Naresh Fernandes writing in The New Republic:
Everything that evening had been surreal. At 10:15pm, shortly before the attack, I’d been handed a visiting card that read, “George W Bush, Former President, The United States of America (currently seeking employment).” Sipping my glass of merlot, I shook hands with the man who had given it to me. He wore a dark suit and a giant rubber Dubya mask. I was at the premiere of “The President Is Coming”, a mockumentary about six young Indians taking part in a competition that offered the winner an unforgettable prize: the opportunity to shake Bush’s hand on his imminent visit to the subcontinent.

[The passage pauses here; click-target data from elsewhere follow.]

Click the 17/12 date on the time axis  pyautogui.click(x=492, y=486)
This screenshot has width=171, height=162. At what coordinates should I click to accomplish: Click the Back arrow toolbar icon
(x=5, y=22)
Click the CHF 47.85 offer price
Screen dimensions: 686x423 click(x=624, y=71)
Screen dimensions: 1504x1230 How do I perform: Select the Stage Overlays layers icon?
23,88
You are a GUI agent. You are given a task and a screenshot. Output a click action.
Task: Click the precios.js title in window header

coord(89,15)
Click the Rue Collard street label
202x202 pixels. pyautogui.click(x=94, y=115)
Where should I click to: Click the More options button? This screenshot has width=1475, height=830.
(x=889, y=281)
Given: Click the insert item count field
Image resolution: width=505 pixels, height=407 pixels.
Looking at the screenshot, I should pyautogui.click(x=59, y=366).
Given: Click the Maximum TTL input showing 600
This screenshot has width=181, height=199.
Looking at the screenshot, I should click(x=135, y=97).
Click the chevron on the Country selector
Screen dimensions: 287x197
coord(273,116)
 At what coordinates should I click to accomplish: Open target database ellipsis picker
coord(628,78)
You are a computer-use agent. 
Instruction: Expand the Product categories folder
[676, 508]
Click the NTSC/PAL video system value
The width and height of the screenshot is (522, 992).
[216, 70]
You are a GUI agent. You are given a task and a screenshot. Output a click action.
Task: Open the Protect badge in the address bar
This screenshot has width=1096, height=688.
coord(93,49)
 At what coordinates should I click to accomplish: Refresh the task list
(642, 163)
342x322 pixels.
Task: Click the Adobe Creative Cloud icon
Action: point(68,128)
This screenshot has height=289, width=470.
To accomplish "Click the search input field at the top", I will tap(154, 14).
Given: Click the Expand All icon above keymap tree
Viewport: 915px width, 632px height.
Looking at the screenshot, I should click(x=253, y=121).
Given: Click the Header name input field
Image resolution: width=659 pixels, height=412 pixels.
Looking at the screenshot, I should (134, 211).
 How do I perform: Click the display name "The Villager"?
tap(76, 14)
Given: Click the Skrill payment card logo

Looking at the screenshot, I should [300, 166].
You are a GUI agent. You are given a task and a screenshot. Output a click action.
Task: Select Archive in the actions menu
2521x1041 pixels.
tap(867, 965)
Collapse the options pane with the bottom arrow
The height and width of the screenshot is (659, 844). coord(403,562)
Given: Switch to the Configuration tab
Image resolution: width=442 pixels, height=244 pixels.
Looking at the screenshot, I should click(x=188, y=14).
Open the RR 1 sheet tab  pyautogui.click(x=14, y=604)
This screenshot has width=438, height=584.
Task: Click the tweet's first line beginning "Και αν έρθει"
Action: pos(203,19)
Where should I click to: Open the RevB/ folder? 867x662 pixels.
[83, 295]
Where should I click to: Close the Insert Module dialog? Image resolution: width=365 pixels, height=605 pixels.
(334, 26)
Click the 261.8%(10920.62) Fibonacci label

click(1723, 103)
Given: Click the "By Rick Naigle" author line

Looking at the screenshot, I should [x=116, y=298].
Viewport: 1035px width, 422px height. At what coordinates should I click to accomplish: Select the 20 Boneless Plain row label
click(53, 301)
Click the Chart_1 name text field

Less than two hours later, Mumbai didn’t have very much to laugh about. After a flurry of text messages alerted me to rumours of a bloody gang war downtown (Nigerians or Somalis were suggested as the likely culprits), I found myself 22 kilometres away from the movie theater, outside the Taj. The hotel has been the rendezvous of choice for the city’s rich and powerful every since it opened in 1903, and, because it has been featured in dozens of Bollywood films as the ultimate symbol of privilege, it is familiar to Indians everywhere. The scene that greeted me, though, didn’t remind me of any of those celluloid fantasies. Instead, it took me back to a bright summer’s day in 2001 when I stood at the window past my desk at the Wall Street Journal‘s offices at the World Financial Center in downtown New York and watched bodies drop lightly into the street below.